Friday, February 19, 2016

Kudos to CCISUA, FICSA and UNISERV for taking a stand! February 19, 2016

The Pension Fund saga continues. Just around this time in 2015, a group of concerned UN retirees initiated a petition to the UN Secretary-General, urging him not to accept a revised MOU pushed by the Fund CEO and to stop plans (reported in the media) by the Representative of the Secretary-General for Investments (RSG) for increased Fund investments in hedge funds, both of which posed potential risks to the health of the 65 year old Fund.
In total, 16,000 Fund participants and beneficiaries signed two petitions (13,000 signed the first petition, initiated in May 2014 by the UN Geneva Staff Union; and 3,000 signed the second, initiated by UN retirees in New York in May 2015) and in July 2015 the USG for Management, Yukio Takasu placed the revised MOU on hold.
In addition there were accusations of fraud against the Fund CEO accompanied by impassioned denials. Throughout the saga, the AFICS/FAFICS President has stalwartly protected the CEO’s rear guard, or ‘had his back’, as the saying goes, as well as dismissed retiree concerns about the MOU and possible riskier investments.
All the recent news has been about serious and protracted delays in processing pension payments for new retirees. Snippets of information have come from various sources. According to the Fund website, the problems are caused by delays in integrating technology and by inadequate documentation submitted by retirees or by their HR directors in the various agencies. The AFICS/FAFICS President strongly concurs, and says she’s doing everything to resolve the problem with the CEO.
Where do things stand now? Has the CEO given up on a new MOU? What is the status of staff/management relations in the Fund, and their impact on client servicing including the current serious processing delays? Why, as noted in the Fund’s last report to the Fifth Committee was there an under-expenditure in the 2014-2015 biennium of almost $2 million on staff and equipment and what impact has that had on the current inefficiencies in the Fund? Is what we're hearing correct --  that the unfilled posts are at the P level on the Investment side of the Fund, and that what are needed to address the backlog are support level posts, which have to be approved by the Pension Board?  What is the status with riskier investments? Does the fact that there are no further media reports mean those plans are on ice (along with the MOU)?
Yesterday, a shaft of light cracked through the fog of misinformation floated on the Fund’s website, with support from the CEO’s BFFs (Best Friends Forever!) at AFICS/FAFICS. The heads of CCISUA, FICSA, and UNISERV addressed a letter to the Members of the Pension Board and to the Secretary-General and Executive Heads of the UN Common System Organizations clearly identifying the root of the current servicing delays as Fund mismanagement, plain and simple. The letter’s clear and unambiguous message is summed up in the following sentence: “The leadership of the Fund’s management and its Board owe it to the thousands of suffering retirees to step out of their state of denial, the latest communication from the Fund being a case in point.” 

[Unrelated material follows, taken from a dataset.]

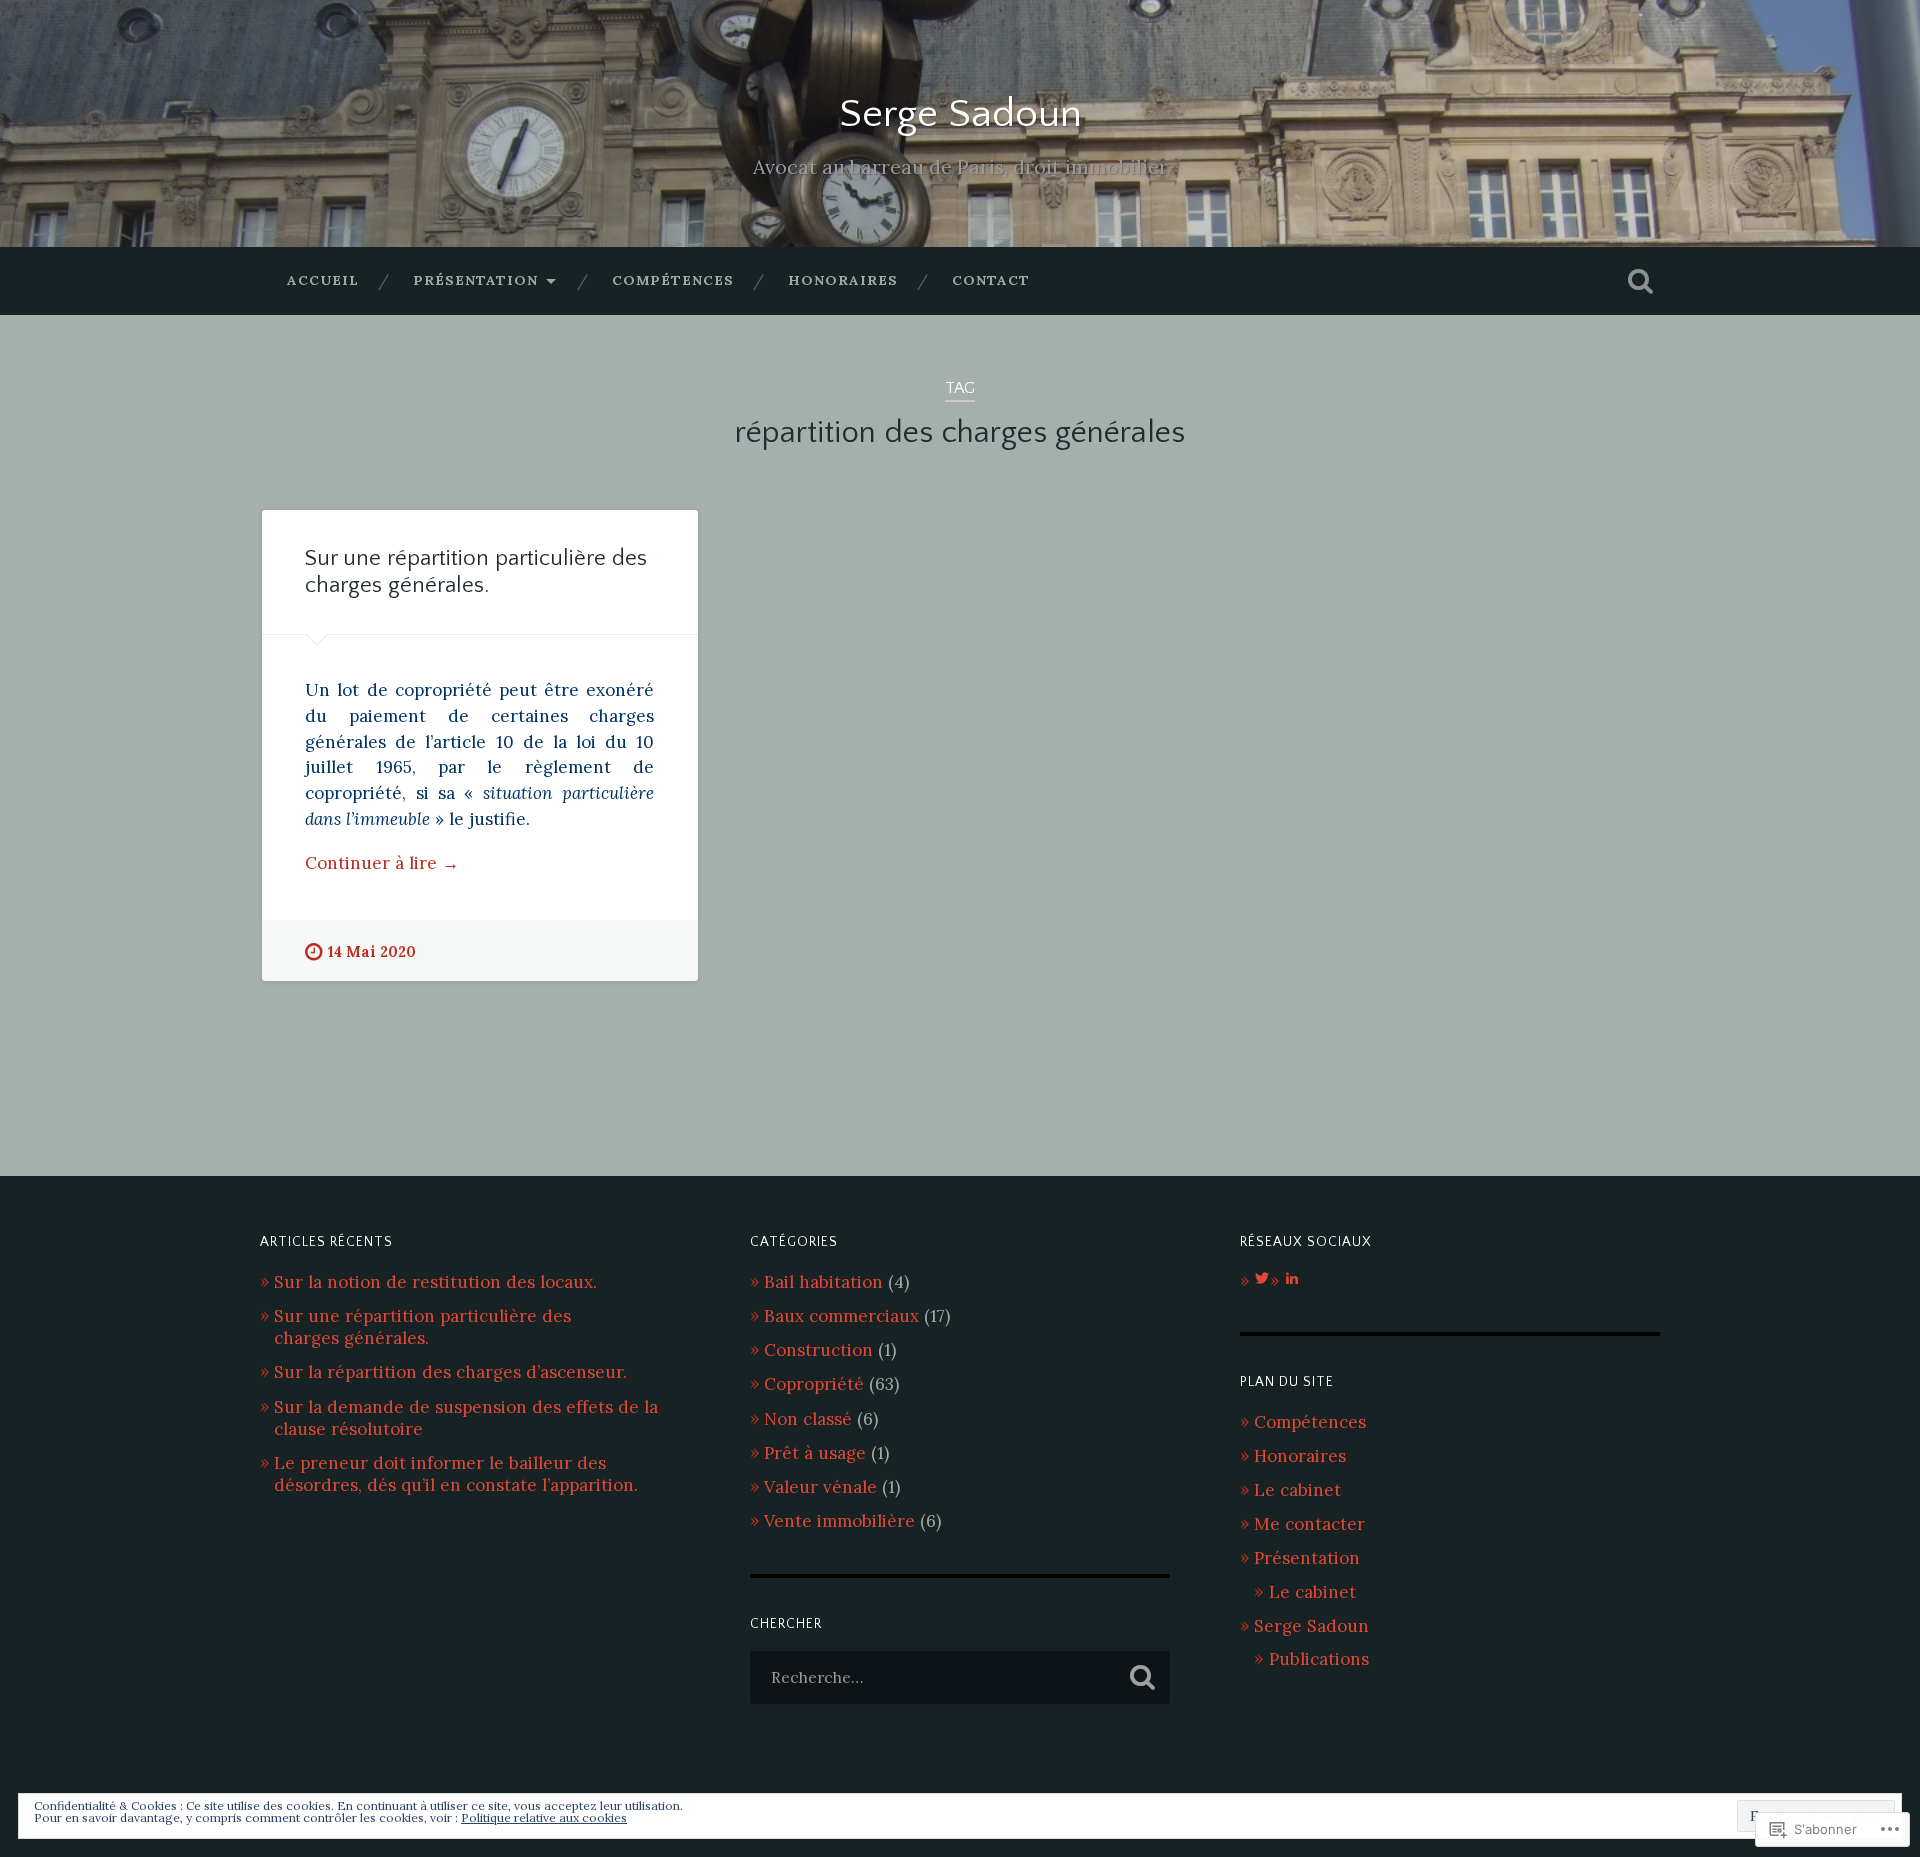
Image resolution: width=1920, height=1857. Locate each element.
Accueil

The letter also notes with regret that requests to the Pension Board Chair for "an urgent extraordinary meeting to address the current situation and make sure it never happens again" have so far been declined.  This is particularly troubling if the information we're hearing is correct, i.e., that Board approval is needed to approve additional support-level posts to address the backlog.  
Word is that UN HR directors, irritated that the CEO has attempted to deflect responsibility for Fund inefficiencies by his claims that late and inadequate document submissions from their offices are partly to blame, are drafting their own letter.
Fund CEO mismanagement and denial. Pension Board Chair’s foot-dragging, and denial. AFICS/FAFICS complicity. Our staff representative bodies rise to the challenge, noting in their letter that “That the UN common system cannot honour its obligations to its former staff in a timely manner weighs heavily on the image of our system and sends the wrong signal to those who have dedicated their lives to the defense of the values, and to the achievement of the goals of the United Nations.”

It’s not over ‘til it’s over. Some of these issues may be on temporary hiatus but they haven’t disappeared. They need all the concerted vigilance we can muster. Kudos to our representatives,  Ian Richards, President, CCISUA; Diab El-Tabari, President, FICSA; and Dimitri Samaras, President UNISERV, for taking this united and principled stand to protect the rights of all former and current UN staff against forces that seem determined to move in directions counter to the values and principles on which the UN stands.